Personificar a consciência da personificação pode ser perverso para o poeta, mas não deixa de ser um tônico para a poesia. Neste poema, mais do que em qualquer outro, Coleridge nos mostra o que poderia ter sido esta poesia de indecifrável vaivém, “onde a densidade do pensamento encarnou-se em imagens originais e estranhas”. (Os cadernos mencionam, entre outras idéias jamais desenvolvidas, um poema sobre “A origem do mal”, seis “Hinos ao Sol, à Lua e aos Elementos”, um épico da “Destruição de Jerusalém” e “Milton, uma monodia”.)[61] Em “Limbo”, voltando ao tema do nada, Coleridge retorna aos elisabetanos, especialmente Shakespeare, cujo drama articula seqüências quase ininterruptas de cenas liminares e prodígios de fantasmagoria. Mas é igualmente neste ponto de sua devastação, sabedor também das dimensões da poesia de Wordsworth, que Coleridge abandona, virtualmente para sempre, toda poesia de molde figurativo, ou encantatório. Sua idéia de poesia não cabe mais na poe–sia. Alegorizada ao máximo, a poesia vai se dissolver na crítica e o valor positivo de cada poema será dissipado e difundido pela reflexão, pela prosa. À ironia formal de cada obra soma-se agora a ironia da crítica, que realiza e aniquila a obra de urna vez só. Coleridge chega aqui à idéia da poesia corno prosa, num gesto que estilisticamente corresponde à supremacia da descontinuidade sobre a “unidade ideal”, tão desejada antes, e que corresponde também à superação do estético e do sagrado pelo profano e prosaico. Caracteristicamente romântica, a poesia de Coleridge anuncia não o retorno do sagrado, mas pelo contrário o ponto onde o sagrado e o profano se separam, pela contração irônica das ilusões. Alegorizada ao máximo, a poesia percebe uma poesia mais alta dentro de si, e essa poesia é prosa. Essa poesia é a crítica, que Coleridge, então, se põe a inventar para os nossos tempos modernos.

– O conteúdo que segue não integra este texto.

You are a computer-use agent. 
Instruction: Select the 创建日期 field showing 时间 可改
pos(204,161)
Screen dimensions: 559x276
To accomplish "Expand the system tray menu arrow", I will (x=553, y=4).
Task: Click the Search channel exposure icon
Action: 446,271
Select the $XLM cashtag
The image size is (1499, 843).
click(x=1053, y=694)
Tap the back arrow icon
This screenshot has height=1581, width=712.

“As formas da cultura exercem às vezes seu mais forte apelo no instante mesmo em que a vida já está lhes deixando para trás.” Assim começa o grande ensaio de Walter Pater sobre Coleridge, um misto de emoção e discreta maledicência[62].  Pater define a obra em prosa de Coleridge como uma “batalha desinteressada contra o espírito relativo”; isto é, contra o espírito moderno, ou visão pateriana de “modos de vida se esvanecendo em seus opostos, por inexprimíveis refinamentos de mudança”. Mas talvez não seja justo julgar a prosa de Coleridge pelo prisma de Pater. Um dos propósitos deste ensaio foi o de identificar uma passagem à crítica, antecipada por inexprimíveis refinamentos de mudança na própria poesia de Coleridge, de uma maneira que traz à mente a bela frase de seu sucessor. Resguardado pragmaticamente no emprego da forma orgânica ou da teoria da imaginação, Coleridge é um crítico mais surpreendente e mais fino do que Pater gostaria, ou precisava que fosse. Quando ele nos diz que Shakespeare é a “natureza humanizada”, está longe de Pater, mas talvez nem tanto quando descreve a força de Shakespeare como “uma sabedoria implícita, mais profunda do que pode ser a consciência”.[63]

Também não seria justo, porém, menosprezar a sabedoria implícita de Pater em nossa leitura de Coleridge. Há um Coleridge doutrinário, inaceitável a Pater mesmo ao revelar, como poucos, o “espetáculo de uma suprema destreza intelectual” nas obras da imaginação. Mas há um outro Coleridge, menos definido, o pensador na encruzilhada, o crítico de expectativas, pronto a perceber a menor nuance, e intensificá-la sem o apoio de uma res-posta pronta. É aqui, talvez, em momentos isolados, que se pode ver não apenas o maior crítico, mas o maior conversador de sua época, segundo a opinião unânime de seus contemporâneos. O que Pater chama de “temperamento asiático em Coleridge parece sufocado, em boa parte da prosa, pela redução de idéias em lições, e o “rumor oceânico” de seu pensamento (descrito por Henry James)[64] muitas vezes se abafa nas linhas prosaicas de um ensaio de jornal.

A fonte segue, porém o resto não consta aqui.